Raphael Grignani started off with a presentation about the Five Dollar Comparison project he and others carry out at Nokia Design. This project explores the relative value of five dollars and consists in a collection of examples from around the world. It takes the form of photos of objects or services that cost the equivalent of $5. Raphael showed some example of what you can get in the world for 5$: goods (foods, hawaianas, beer, BW passport photos, libido enhancers in china, startac phone on ebay), services (motorbike ride). What's maybe more interesting to me here was the discussion of why this has value for Nokia Design: it disrupts processes they have, give crowdsourcing insights, allows alternative funding, enable social responsability (for each picture, submitted to the group, give $5 to a charity), use of creative commons and make peopel realize that doing small things by big numbers has a huge impact.

Ruth Kikin-Gil, a designer who works at Microsoft, gave an insighftul presentation about how and why Strauss and Howe's generation theory are relevant and interesting for design.

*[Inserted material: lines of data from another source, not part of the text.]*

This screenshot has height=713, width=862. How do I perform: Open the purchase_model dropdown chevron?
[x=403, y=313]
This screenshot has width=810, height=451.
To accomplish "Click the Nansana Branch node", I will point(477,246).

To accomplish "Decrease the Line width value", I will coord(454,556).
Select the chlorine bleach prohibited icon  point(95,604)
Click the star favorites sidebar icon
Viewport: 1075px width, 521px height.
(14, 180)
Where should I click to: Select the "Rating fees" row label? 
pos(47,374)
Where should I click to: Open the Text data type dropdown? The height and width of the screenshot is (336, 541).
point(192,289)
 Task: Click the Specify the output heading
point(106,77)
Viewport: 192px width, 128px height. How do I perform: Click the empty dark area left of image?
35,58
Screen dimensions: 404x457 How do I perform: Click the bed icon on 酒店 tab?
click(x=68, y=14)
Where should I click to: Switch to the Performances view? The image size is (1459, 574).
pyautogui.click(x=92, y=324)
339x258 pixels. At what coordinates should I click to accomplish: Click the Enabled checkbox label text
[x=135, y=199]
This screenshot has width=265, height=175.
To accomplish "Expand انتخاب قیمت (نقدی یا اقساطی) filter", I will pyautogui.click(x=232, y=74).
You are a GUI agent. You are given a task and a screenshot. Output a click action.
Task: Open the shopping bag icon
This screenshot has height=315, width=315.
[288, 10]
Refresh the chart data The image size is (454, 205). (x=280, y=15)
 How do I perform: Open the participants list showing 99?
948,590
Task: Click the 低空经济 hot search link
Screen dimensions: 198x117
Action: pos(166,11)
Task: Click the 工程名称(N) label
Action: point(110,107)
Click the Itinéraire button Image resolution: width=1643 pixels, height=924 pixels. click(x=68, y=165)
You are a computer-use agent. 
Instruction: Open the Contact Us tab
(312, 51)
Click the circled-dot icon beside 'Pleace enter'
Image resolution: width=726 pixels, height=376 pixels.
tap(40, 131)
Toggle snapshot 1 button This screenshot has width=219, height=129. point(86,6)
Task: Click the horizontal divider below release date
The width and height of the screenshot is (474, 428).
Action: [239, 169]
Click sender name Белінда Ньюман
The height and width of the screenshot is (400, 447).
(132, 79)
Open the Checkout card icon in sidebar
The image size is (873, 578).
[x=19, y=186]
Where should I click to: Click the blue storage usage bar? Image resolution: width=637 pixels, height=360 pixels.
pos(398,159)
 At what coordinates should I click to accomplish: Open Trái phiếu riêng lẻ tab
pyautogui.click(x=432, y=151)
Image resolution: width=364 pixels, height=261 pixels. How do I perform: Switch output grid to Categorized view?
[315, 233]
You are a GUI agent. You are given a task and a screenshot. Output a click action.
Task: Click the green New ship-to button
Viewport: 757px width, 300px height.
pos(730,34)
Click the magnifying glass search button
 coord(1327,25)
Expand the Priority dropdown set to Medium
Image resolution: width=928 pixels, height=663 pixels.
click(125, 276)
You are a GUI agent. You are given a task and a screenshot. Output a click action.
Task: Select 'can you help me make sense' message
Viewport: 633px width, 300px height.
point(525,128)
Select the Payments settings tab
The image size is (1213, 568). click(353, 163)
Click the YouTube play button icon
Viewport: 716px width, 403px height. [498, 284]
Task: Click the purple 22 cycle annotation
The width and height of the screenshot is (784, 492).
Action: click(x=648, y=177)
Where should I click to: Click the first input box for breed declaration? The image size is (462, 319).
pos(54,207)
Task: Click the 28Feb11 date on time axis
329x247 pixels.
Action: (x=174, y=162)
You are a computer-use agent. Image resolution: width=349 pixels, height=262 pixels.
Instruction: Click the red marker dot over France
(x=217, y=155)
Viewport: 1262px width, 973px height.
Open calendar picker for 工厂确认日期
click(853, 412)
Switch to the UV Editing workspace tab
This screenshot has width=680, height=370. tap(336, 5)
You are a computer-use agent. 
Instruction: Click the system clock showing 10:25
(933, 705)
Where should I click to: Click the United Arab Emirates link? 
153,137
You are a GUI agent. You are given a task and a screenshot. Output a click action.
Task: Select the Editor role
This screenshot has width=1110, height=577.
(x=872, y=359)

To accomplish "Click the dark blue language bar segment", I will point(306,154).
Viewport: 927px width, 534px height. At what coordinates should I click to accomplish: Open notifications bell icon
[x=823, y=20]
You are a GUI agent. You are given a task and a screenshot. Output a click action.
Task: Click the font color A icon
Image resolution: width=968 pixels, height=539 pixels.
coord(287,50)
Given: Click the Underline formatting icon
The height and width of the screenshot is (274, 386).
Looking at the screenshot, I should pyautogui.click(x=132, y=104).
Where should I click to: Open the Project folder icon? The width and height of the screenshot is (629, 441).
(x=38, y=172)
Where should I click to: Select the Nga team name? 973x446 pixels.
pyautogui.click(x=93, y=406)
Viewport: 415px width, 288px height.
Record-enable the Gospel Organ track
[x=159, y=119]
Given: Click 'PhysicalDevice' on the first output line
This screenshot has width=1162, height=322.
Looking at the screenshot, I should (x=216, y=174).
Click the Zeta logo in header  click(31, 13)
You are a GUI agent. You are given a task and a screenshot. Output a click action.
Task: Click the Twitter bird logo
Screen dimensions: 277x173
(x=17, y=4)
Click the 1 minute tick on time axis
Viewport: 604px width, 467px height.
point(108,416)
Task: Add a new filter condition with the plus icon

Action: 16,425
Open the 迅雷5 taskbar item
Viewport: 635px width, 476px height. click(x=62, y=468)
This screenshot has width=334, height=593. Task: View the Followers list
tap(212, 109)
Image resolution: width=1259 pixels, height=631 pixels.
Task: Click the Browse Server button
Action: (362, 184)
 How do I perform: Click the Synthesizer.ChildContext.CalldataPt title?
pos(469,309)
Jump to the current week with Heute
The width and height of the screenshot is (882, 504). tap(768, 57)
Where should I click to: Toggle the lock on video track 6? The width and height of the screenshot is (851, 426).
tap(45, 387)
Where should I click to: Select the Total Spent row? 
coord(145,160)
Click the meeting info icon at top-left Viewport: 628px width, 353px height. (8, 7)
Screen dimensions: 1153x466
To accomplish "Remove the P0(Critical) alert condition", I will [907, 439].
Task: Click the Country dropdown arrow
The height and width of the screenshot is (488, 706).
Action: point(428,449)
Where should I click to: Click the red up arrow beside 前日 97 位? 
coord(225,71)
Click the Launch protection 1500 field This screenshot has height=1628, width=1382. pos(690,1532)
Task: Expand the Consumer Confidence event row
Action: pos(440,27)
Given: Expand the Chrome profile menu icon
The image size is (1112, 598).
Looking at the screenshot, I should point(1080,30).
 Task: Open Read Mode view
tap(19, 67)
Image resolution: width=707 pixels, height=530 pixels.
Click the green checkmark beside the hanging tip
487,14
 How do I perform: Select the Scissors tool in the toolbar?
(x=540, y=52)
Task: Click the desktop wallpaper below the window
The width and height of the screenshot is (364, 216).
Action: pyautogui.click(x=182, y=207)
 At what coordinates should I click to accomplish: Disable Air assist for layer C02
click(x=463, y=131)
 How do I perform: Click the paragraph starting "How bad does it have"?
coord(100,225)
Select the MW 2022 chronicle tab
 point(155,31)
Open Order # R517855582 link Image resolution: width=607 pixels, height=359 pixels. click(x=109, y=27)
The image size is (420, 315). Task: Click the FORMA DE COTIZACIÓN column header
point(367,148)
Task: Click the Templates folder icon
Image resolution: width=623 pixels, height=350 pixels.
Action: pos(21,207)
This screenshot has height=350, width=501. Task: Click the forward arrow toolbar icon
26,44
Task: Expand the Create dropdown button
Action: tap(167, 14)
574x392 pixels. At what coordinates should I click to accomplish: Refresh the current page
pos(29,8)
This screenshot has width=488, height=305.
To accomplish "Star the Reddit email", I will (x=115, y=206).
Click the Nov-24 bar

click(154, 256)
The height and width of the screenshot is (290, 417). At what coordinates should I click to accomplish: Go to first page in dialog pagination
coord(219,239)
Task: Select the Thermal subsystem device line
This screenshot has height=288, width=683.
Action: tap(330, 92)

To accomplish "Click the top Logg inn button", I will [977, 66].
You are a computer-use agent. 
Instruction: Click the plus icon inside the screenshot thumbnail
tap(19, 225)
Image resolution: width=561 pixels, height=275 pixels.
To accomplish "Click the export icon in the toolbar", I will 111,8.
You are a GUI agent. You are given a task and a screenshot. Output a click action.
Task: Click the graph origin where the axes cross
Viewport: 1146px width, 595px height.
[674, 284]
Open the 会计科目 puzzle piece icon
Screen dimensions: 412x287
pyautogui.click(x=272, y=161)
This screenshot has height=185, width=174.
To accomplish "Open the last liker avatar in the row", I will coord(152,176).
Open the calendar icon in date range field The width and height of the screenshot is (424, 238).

As she said, it allows to ask questions more than getting answers. She also described how they use generations as personas as well as the different technological framework (personal computers, mobile computing, social networks...) for each generation. That talk led to an interesting discussion of nostalgia and forward-looking attitude exemplified by the following example: 2 geeks talking with each other: one shows his phone to the other: "look! that's what you looked like five seconds ago".

A side comment from Matt Webb on the backchannel was that "designing to meet observed needs reinforces structure and removes its capacity to invent futures", something that I've found interesting as my work is about capturing elements regarding people (be it needs, motivations, contextual insights, etc.). There is indeed a tension between....

The following highlight from from Eric Rodenbeck (Stamen) who talked about gardening and why it's interesting for data visualization. Gardens are strange spaces where life can grow, places where there is not necessarily order but they bring manifest what is important about our future. He sees Stamen's projects as garden: it's not useful but it's delightful, it's cultivate to delight; it's not quite useful, not quite art but "it's a start", which is highly important. What Eric finds interesting is that it's not necessarily articulate but it's there.

Then Kevin Cheng dealt with lazy-generated content, some concepts I was interested in for a foresight project about the Web.

In the afternoon of the first day, near-future laboratory partner Julian talked about "Design Fiction: Something and the Something in the age of the Something". A memorable and insightful discussion which echoed with my own presentation.

Starting by interrogating the representation of the future, he questioned how we imagine what can come to be, what are the ways the futures will be and how these elements shape what we consider reasonable and possible futures. Change is often seen as inevitable and a linear model as if there were always one sort of alternative. In addition, "the future is here, it's just not evenly distributed" from William Gibson led to the "sandwich spread representation of the future": the representation of the future is lumpy in bits dans doesn't get to everyone evenly. Some people receive the future more than other, some try weird things to "live in the future" and it's hard to explain to parents, siblings, etc. One of the slides interestingly referred to possible quotes by Bruno Latour ("...") to show the 3D linkages of human/non-human collectives representation of the future, another important aspect Julian brought to the table. What he meant is simply that complex knots and linkages between many disparate social practices create thick representations of human activities, including our projections and imaginations about the future.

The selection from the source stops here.